*Task objective*:
For the records that follow, please set down exactly the lines between the one holding "This screenshot has width=329, height=206." and the one holding "1698x873 pixels.", inclusive, and only those.

*Excerpts from a dataset*:
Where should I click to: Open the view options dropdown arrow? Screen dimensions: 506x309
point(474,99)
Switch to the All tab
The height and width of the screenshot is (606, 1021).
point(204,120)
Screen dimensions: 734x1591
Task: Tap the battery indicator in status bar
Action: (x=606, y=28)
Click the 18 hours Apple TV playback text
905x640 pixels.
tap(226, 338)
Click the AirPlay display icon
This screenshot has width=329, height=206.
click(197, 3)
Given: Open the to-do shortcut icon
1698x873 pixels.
---
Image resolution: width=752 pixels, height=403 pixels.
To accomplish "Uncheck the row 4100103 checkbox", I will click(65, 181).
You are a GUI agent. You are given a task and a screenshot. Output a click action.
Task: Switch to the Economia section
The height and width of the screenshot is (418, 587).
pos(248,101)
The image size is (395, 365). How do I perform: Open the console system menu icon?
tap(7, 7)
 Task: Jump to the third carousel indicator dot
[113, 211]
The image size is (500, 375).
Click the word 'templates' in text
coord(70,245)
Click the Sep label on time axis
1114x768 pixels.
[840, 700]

*Written response*:
This screenshot has width=329, height=206.
click(197, 3)
Given: Open the to-do shortcut icon
1698x873 pixels.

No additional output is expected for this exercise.